My suggestion for you

Thanks for indulging me up until this point, I sincerely appreciate you taking the time to read this. I’d like to try and briefly sum up my thoughts after this whole experiment in some form of a basic suggestion for you.

If you’re someone who has fond memories of any of these devices, I can heartily recommend picking one up again. Even if you haven’t had experience with one of these before, but you have found yourself bored with the lacklustre game design of the mobile app store, give this a try and see how developers of the past would have catered to you. In fact, if you’re interested in picking up one of the Game Boys I’d almost say it’s more fun to pick up a dinged and bruised one. They’re remarkably easy to reshell, and there’s a myriad of fun upgrades available online if you’re the type who likes to fiddle with simple electronics and wants an easy passion project.

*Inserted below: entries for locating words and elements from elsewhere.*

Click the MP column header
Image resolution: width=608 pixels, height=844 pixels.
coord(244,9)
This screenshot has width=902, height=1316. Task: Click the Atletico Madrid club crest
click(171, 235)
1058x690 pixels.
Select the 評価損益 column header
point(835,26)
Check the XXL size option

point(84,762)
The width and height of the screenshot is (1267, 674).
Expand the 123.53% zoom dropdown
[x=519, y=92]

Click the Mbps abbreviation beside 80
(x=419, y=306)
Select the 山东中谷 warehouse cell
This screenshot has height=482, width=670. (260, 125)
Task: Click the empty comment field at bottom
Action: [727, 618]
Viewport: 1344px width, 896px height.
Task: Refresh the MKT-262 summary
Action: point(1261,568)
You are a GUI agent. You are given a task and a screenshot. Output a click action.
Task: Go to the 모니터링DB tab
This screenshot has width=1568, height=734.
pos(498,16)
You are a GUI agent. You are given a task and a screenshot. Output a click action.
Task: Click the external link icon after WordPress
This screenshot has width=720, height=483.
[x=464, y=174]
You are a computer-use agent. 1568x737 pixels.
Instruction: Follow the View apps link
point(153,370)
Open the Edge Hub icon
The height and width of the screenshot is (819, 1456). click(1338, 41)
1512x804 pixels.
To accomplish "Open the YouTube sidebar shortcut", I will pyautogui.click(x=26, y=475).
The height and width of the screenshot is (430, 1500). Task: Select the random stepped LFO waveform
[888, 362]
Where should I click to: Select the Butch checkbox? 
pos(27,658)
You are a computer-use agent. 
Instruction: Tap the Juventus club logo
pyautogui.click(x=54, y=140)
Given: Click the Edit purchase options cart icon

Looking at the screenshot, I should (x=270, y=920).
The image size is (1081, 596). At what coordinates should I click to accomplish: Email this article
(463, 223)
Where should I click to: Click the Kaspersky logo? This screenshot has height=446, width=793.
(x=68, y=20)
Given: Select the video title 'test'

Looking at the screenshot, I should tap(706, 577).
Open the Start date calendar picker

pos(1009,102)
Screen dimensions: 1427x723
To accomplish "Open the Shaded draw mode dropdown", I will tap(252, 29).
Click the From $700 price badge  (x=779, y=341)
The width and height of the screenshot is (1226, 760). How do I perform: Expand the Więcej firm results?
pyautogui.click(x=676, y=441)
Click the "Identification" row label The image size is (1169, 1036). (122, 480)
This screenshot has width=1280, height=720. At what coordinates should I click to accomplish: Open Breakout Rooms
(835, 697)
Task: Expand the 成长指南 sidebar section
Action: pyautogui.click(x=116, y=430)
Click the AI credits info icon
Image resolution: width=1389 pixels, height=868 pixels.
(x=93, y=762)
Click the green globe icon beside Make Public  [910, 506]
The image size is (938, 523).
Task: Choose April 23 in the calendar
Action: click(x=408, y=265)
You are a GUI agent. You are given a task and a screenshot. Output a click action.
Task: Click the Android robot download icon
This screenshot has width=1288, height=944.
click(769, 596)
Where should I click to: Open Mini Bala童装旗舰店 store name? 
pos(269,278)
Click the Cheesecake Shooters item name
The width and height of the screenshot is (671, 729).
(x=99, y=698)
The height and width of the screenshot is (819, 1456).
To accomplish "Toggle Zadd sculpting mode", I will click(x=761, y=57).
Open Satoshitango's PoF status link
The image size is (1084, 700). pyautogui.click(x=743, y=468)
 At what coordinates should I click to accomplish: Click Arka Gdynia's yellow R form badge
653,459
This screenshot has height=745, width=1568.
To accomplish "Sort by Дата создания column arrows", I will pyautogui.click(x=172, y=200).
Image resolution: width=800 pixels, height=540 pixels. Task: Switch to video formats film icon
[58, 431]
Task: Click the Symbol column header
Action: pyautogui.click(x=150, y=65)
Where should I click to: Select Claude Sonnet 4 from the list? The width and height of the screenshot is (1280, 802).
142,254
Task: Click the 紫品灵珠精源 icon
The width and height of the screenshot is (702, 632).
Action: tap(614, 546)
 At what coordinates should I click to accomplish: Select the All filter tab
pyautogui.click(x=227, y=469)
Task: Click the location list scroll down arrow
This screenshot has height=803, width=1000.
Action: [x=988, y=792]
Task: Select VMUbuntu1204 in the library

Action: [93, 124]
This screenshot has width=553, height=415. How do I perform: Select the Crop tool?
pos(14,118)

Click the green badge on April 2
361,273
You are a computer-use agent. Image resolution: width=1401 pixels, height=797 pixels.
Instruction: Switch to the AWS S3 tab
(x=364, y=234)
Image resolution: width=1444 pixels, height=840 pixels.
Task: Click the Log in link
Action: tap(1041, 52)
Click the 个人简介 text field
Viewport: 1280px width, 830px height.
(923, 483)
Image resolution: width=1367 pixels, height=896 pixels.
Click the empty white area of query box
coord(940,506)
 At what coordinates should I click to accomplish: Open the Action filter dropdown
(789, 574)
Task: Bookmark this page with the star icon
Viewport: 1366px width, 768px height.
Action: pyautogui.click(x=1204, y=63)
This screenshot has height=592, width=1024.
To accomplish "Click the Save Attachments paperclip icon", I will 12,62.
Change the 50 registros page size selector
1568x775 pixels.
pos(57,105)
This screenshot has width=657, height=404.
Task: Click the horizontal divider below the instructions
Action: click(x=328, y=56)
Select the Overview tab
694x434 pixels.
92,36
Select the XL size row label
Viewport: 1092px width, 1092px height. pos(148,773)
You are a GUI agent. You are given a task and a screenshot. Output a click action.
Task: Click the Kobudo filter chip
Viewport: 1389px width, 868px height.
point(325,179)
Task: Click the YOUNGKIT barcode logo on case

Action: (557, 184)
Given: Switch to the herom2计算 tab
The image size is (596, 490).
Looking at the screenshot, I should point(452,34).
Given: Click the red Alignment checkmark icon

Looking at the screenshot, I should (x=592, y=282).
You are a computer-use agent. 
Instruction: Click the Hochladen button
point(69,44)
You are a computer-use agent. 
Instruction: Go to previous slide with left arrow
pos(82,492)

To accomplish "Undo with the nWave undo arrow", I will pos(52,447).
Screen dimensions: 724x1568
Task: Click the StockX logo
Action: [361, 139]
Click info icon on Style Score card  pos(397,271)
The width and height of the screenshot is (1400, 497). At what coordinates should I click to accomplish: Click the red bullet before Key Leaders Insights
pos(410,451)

As long as you’re excited to play one of these, I know it’ll be worth it for you. Play your old favourites, play something you’ve never heard of before, just play for play’s sake. In our lives there are countless tasks that we should be performing at any given time, there’s always chores we’re putting off, messages we’re not replying to. But imagine that next time you feel that need for a mental break, instead of just staring at a unending scroll of things you don’t care about, you’re instead confusedly trying to decipher the rules to a Japanese-language Kirby Tetris game that came bundled with your Game Boy Colour. Okay, for one that’s probably too specific and personal of an example, and two, it might only be me that would enjoy that situation. But let yourself play regardless, allow yourself to consciously relax and do what you actually enjoy. Life’s hard, you at least deserve rest that is satisfying.